■ **What this exercise asks**
**a)** Turn the paragraph of the Snca-flox mouse page that begins "In PD, abnormal intracellular accumulation" into a short bulleted list that keeps its main facts.
**b)** Repeat, word for word, the part of the Snca-flox mouse page that begins at the words "Snca-flox Mouse" and stops after the words "these diseases [4,6].".

■ **Passage provided**
####################
Snca-flox Mouse

SNCA, also known as synuclein alpha, encodes α-synuclein, a protein that is the major component of Lewy bodies and Lewy neurites, the pathognomonic hallmarks of Parkinson's disease (PD) [5]. It has been implicated in the etiology of synucleinopathies, and its expression levels seem to be critical for the development of these diseases [4,6].

In PD, abnormal intracellular accumulation of SNCA/α-synuclein occurs. Deficiency of CTSD, a lysosomal protease proposed to be involved in SNCA degradation, has been linked to insoluble SNCA conformers and their transcellular transmission. Recombinant human pro-CTSD enhances SNCA degradation in α-Synucleinopathy models, restoring endo-lysosome and autophagy function [1]. Also, studies show higher levels of SNCA mRNA in sporadic PD post-mortem midbrain tissues and substantia nigra dopaminergic neurons, suggesting that regulating SNCA expression could be an effective treatment approach for PD [2]. Neuronal SNCA transcription during Lewy body formation shows that preserved cellular SNCA expression in non-Lewy body type α-syn cytopathologies might provide a pool for protein aggregation, while successful segregation of disease-associated α-syn is related to SNCA production exhaustion in Lewy bodies, informing LBD therapy development targeting SNCA transcription [3].
####################
■ **Material supplied**
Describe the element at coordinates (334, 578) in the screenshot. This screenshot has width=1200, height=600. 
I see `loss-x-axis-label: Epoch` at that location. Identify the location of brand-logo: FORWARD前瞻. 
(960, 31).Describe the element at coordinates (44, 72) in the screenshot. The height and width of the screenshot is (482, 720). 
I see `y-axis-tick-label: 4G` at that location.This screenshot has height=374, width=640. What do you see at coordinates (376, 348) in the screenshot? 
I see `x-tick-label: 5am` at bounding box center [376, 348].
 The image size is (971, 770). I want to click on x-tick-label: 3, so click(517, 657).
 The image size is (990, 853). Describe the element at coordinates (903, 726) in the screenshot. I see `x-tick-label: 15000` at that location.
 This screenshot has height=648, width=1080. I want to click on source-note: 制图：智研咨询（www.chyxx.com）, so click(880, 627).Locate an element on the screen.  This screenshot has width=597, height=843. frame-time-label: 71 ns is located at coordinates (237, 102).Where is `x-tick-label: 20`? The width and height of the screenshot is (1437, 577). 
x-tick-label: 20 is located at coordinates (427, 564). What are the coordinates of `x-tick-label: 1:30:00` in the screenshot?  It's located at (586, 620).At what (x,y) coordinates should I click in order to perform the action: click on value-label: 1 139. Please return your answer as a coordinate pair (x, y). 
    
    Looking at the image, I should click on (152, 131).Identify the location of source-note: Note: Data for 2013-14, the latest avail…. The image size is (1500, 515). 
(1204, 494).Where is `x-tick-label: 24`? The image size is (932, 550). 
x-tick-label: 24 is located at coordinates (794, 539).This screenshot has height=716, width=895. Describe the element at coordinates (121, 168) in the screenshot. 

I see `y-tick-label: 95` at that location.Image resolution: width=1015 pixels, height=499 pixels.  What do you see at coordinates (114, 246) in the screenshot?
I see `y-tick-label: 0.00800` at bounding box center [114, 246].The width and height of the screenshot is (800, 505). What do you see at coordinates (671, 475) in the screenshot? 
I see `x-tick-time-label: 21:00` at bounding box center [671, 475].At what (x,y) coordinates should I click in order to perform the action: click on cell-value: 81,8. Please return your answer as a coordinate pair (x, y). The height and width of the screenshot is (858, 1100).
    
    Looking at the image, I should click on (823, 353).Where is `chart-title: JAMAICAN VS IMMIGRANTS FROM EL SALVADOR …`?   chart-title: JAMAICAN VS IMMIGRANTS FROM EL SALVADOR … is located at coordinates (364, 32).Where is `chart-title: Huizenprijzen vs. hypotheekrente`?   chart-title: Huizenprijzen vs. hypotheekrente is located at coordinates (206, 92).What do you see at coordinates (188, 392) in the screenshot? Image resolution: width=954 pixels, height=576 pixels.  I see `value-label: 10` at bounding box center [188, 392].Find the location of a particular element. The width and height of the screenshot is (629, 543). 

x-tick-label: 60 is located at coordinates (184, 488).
####################
■ **Solution list**
**a)**
- In PD, SNCA/α-synuclein accumulates abnormally inside cells.
- Deficiency of CTSD, a lysosomal protease proposed to help degrade SNCA, has been linked to insoluble SNCA conformers and their spread between cells.
- Recombinant human pro-CTSD enhances SNCA degradation in α-synucleinopathy models and restores endo-lysosome and autophagy function.
- Sporadic PD post-mortem midbrain tissue and substantia nigra dopaminergic neurons show higher SNCA mRNA levels. This suggests that regulating SNCA expression could be an effective treatment approach for PD.
- Neuronal SNCA transcription during Lewy body formation suggests two things. Preserved SNCA expression in non-Lewy body type α-syn cytopathologies may provide a pool for protein aggregation. Successful segregation of disease-associated α-syn is related to exhausted SNCA production in Lewy bodies.
- These findings inform LBD therapy development that targets SNCA transcription.

**b)**
Snca-flox Mouse

SNCA, also known as synuclein alpha, encodes α-synuclein, a protein that is the major component of Lewy bodies and Lewy neurites, the pathognomonic hallmarks of Parkinson's disease (PD) [5]. It has been implicated in the etiology of synucleinopathies, and its expression levels seem to be critical for the development of these diseases [4,6].